Kimberly Floss is the author of Oracle SQL Tuning and CBO Internals by Rampant TechPress.

 

Advice and Consent
By Kimberly Floss

Learn how to use Oracle 10g's new advisors, and take the guesswork out of tuning.

The word "automatic" seems to have been liberally applied to a raft of new features in Oracle Database 10g—Automatic Database Diagnostic Monitor (ADDM); Automatic Workload Repository (AWR); automatic space management, and automatic SQL tuning, for instance. However, before you think Oracle's trying to put us all out of work, think automatic as in "automatic pilot," not "automatic can opener." No one would ever suggest removing the captain from the cockpit simply because the aircraft's instruments have some intelligence built in to help keep it aloft.

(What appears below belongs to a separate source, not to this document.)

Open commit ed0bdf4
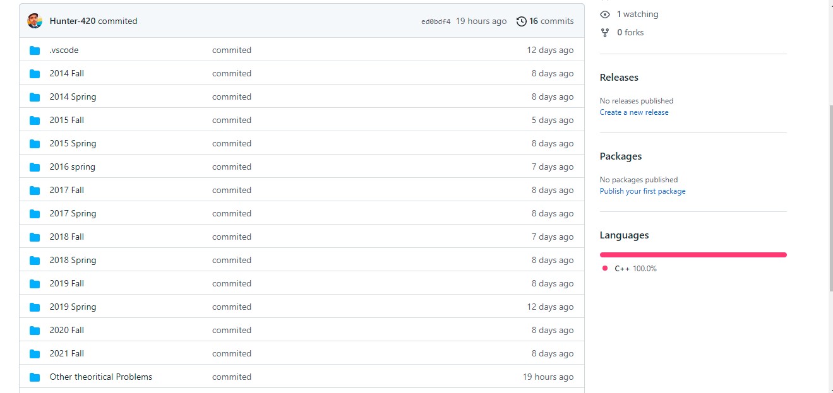833x393 pixels. pos(436,21)
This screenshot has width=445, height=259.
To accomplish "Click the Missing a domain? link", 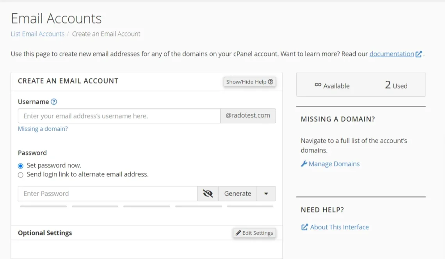I will pyautogui.click(x=43, y=128).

Likewise, when it comes to database tuning, even experts can use some intelligent advice. We've all made use of tools such as TKPROF, Explain Plan, and Statspack to help ensure optimal performance. We've rerun statistics, dropped statistics, fiddled with init.ora parameters, built indexes, dropped indexes, rewritten SQL, and jumped through a variety of hoops in search of better performance. Finding the solution to trouble spots using the DBA's bag of tricks has its rewards—but it's also repetitive and time-consuming. The automatic tuning capabilities built into Oracle Database 10g encompass these capabilities and a whole lot more, and get to the end state—optimally performing databases—much more quickly. It all starts with a new, intelligent infrastructure built into this release of the database.

Intelligent Infrastructure

Oracle Database 10g's comprehensive, intelligent infrastructure provides instrumentation throughout the database, enabling the database to monitor and diagnose itself on an ongoing basis and alert the DBA to problems so that he or she can take effective corrective action.

Briefly, a few of the key components of the new intelligent infrastructure in Oracle Database 10g include AWR, ADDM, and an array of "automatic advisors" that take a lot of the guesswork and repetition out of the DBA's tasks. In simple terms, AWR subsumes the functionality provided by Statspack, and it gathers a wide range of new statistics. AWR collects, processes, and maintains performance statistics (by default, AWR takes statistics snapshots every 60 minutes) for problem detection and self-tuning purposes, storing the data gathered in the database where it can be analyzed by ADDM.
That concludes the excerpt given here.